The world of accounting uses many terms to define different actions, circumstances and classifications for preparing financial statements with the most accurate information possible. Accounting terminology can be quite a mouthful and hard to remember, especially if you don’t have much prior experience with financial or management accounting. However knowing what these terms mean is critical to understanding the performance of your business. Here is Big Red Book’s definition of common accounting terminology.

A

Account Payable: an amount due for payment to a supplier, also known as a trade creditor.

Account Receivable: an amount due from a customer which can be also described as a trade debtor

Accruals Basis: The effects of transactions are recognised when they occur rather than when they are received and paid. They are recorded in the accounts and reported in the periods which the occur.

Acid Test: The ratio of liquid assets to current liabilities.

Assets: Rights/access to future economic benefits controlled by an entity.

Audit: The independent examination of financial statements of an organisation resulting in a expressed opinion or view of the statements.

B

Bad Debt: It is known that a debtor is unable to pay the amount due.

Balance Sheet: A statement of the financial position of an entity showing assets, liabilities and ownership interest.

Bond: Another name for loan finance, more commonly used in the U.S.

C

Capital: An amount of finance provided to enable a business to acquire assets and sustain its operations.

Capital Expenditure: The amount spent on non-current/fixed assets of an organisation.

Cash: Cash on hand and deposits in a bank which can be withdrawn upon command.

Cash Flow Statement: Provides information about changes in financial position.

Charge: In relation to interest or taxes, describes the reduction in ownership interest reported in the income statement due to the cost of interest and tax payable.

Contingent Liabilities: Liabilities that are not entered into the Balance Sheet because they depend upon some other event occurring.

Cost: The cost of making a non-current asset ready for use i.e. the cost of finished goods.

Cost of Goods Sold/Cost of Sales: Costs directly related to the goods or services provided by the organisation.

Credit: The supplier agrees to allow the customer to make payment sometime after delivery.

Creditor: An entity to whom money is owed by the organisation.

Current Asset: An asset which is expected to be converted into cash within a trading cycle.

D

Debenture: A name used for loan financing taken on by a company.

Debtor: An entity which owe the organisation money.

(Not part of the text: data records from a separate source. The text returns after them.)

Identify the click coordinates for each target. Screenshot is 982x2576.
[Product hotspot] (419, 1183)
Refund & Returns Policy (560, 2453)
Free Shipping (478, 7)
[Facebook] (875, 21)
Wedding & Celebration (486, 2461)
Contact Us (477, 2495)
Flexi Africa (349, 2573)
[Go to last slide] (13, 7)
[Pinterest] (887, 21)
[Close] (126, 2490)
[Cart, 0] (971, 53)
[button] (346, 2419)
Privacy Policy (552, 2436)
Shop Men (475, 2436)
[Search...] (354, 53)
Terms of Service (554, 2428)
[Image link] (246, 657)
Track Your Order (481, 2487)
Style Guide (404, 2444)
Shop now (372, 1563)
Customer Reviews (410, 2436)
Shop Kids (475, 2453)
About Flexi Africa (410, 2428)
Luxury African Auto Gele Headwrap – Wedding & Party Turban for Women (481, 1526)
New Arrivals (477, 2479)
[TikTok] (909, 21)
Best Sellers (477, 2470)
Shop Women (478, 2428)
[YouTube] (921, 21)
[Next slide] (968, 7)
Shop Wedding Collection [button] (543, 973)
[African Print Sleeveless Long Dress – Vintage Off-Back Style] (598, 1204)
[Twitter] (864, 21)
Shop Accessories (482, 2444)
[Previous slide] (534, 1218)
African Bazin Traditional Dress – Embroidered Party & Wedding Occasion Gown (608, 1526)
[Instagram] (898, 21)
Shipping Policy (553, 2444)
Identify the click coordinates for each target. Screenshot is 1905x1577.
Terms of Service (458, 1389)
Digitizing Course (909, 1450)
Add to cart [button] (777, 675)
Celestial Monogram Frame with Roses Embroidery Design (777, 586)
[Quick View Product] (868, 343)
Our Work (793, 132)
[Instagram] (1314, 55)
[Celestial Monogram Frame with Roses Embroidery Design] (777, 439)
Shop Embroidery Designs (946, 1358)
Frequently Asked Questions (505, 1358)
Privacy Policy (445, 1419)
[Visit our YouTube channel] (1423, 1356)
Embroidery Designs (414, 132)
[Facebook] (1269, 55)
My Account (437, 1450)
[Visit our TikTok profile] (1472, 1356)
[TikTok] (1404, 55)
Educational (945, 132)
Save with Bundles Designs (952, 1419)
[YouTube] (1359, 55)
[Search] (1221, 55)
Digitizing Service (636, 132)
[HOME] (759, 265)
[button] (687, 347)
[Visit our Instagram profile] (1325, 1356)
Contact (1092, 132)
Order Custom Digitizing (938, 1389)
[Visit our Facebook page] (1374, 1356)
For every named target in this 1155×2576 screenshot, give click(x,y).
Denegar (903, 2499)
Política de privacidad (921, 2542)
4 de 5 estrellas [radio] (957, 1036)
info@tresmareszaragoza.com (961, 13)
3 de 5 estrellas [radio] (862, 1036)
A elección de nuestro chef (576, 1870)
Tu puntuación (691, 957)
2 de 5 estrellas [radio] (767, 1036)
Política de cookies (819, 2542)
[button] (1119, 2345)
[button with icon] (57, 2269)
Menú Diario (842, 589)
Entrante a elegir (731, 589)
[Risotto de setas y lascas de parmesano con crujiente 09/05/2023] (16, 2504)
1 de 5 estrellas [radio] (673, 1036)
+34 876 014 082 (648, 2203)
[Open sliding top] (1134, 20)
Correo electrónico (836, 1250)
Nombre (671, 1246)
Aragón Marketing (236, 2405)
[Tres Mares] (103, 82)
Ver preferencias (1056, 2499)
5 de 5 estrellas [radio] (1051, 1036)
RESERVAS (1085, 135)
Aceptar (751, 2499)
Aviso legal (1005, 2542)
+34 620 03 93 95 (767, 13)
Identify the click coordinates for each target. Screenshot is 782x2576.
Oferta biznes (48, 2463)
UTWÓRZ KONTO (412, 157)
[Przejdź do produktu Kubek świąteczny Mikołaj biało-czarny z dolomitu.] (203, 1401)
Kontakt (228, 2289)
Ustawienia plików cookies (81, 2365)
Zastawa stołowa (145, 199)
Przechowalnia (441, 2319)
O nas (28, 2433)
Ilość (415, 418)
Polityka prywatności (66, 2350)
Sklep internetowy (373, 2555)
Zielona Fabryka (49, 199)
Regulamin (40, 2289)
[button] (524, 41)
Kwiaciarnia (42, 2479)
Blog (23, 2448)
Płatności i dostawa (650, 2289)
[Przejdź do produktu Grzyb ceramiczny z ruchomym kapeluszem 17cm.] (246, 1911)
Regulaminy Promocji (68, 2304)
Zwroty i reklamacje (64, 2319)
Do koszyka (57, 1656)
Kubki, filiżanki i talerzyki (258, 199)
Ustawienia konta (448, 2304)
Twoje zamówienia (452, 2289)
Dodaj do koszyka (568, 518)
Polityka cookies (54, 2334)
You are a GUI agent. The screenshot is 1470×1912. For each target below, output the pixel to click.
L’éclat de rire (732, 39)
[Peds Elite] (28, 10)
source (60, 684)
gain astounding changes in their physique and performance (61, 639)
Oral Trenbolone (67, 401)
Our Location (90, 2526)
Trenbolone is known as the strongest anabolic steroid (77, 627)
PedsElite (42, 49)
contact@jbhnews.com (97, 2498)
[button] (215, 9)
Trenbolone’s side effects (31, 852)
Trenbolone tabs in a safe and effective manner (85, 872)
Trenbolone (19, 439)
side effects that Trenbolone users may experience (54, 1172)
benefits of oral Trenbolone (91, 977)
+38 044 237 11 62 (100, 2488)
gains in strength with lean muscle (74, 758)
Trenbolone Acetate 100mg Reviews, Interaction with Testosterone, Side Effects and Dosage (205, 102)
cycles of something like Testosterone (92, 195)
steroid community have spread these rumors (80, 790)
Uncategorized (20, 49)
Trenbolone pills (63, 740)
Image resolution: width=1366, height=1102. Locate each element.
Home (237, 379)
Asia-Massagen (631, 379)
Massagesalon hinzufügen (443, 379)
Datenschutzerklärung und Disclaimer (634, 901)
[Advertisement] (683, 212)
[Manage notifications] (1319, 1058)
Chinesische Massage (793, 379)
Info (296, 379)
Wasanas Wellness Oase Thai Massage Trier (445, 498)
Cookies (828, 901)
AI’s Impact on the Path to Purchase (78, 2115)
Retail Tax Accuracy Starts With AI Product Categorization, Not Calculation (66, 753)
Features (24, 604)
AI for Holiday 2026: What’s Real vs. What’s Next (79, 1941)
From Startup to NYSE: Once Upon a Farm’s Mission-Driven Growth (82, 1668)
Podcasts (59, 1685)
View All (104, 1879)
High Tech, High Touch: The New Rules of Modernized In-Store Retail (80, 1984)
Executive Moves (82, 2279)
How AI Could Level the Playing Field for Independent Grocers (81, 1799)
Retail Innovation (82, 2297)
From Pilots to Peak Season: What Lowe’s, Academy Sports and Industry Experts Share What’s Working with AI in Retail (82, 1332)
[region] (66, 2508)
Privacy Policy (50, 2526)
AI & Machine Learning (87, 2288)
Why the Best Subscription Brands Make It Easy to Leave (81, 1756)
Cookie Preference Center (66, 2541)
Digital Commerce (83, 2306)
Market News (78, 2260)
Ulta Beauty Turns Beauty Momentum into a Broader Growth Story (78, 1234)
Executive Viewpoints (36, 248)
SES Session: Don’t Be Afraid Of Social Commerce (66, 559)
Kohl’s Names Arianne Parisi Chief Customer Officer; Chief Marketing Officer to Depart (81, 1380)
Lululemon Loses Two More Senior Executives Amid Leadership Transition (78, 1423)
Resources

Depreciation: The systematic allocation of a depreciable amount to an asset over its useful life.

Dividend: An amount paid to shareholders of the organisation as a reward for investment in the company. Dividend paid is related to the number of shares and individual shareholder has.

Drawings: Cash taken from the business for personal use. The opposite of capital.

E

Earnings Per Share: Metric calculated as earnings for ordinary shareholders divided by the number of shares which the company has issued.

Equity: A description applied to the ordinary share capital of an entity.

Expense: An expense is caused by a transaction or event arising which results in a decrease of ownership interest during the ordinary activities of the business.

F

Fixed Asset: An asset that is held by the organisation on a continuing basis for use in production or administrative services.

G

Gearing: The ratio of debt capital to ownership claim.

Goodwill: The difference between the fair value of the amount paid for an investment and the fair value of the net assets acquired. Related to the reputation and the perception of the entity.

Gross: Before making deductions.

Gross Profit/Gross Margin: Sales less cost of sales before deduction of other expenses.

I

IAS: International Accounting Standard, issued by the IASB’s predecessor body.

Impairment: A reduction in the carrying value of asset, beyond the expected depreciation. Impairments must be reflected within the Balance Sheet.

Intangible: Without shape or form. Cannot be touched. Usually related to assets such as intellectual property rights.

Interest on loans: The percentage return on the loan capital required by the lender.

Inventory: Stock held for use in the production process or for resale.

Investors: Persons or organisations which have provided money/capital to a business in exchange for ownership shares.

K

Key Performance Indicators (KPI): Quantified measures of factors that help to measure the performance of the business effectively.

L

Liabilities: Obligations to transfer economic benefits to another entity due to past events or transactions.

Liquidity: The extent to which a business has access to cash or items which can readily be exchanged for cash.

M

Management Accounting: Reporting financial information from within the business for use by management only.

Market Value (of a share): The price for which a share could be transferred between a buyer and a willing seller.

Minority Interest/Non-controlling Interest: The ownership in a company held by persons other than the parent company.

N

Net: After making deductions.

Net Assets: Assets minus Liabilities which is equal to ownership interest.

Net Profit: Sales minus cost of sales minus all administrative and selling costs.

O

Operating Margin: Operating profit as a percentage of sales.

Ordinary Shares: Entitle the holder to a share of the dividend and of net assets on closing down of the business.

P

Preference Shares: Shares in a company which give the holder a preference to receive dividend before any ordinary share dividend is declared.

Premium: An amount paid in addition, or extra.

Profit: Calculated as revenue minus expenses.

Provision: A liability of uncertain timing or amount.

Prudence: Not overstating gains and assets and not understating losses and liabilities.

R

Reserves: The claim which owners have on the assets of a company because the company has created new wealth for them over the period since it began.

Return on Capital Employed: Operating profit before deducting interest and taxation, divided by share capital plus reserves plus long term loans.

S

Sales/Revenue: Created by transactions during the ordinary course of business which increase the ownership interest. Money received by the business in exchange for goods and services.

Share Capital: Name given to the total amount of cash which the shareholders have contributed to the company.

T

Tangible Fixed Asset: A fixed asset which has a physical existence.

True & Fair View: Requirement for UK companies not using the ISAB system when preparing their financial records.

W

Working Capital: Finance to support the short term assets of the business to the extent that these are not financed by short term creditors. Current assets less current liabilities.

Work-in-Progress: Cost of partly completed goods or services, intended for completion and recorded as an asset.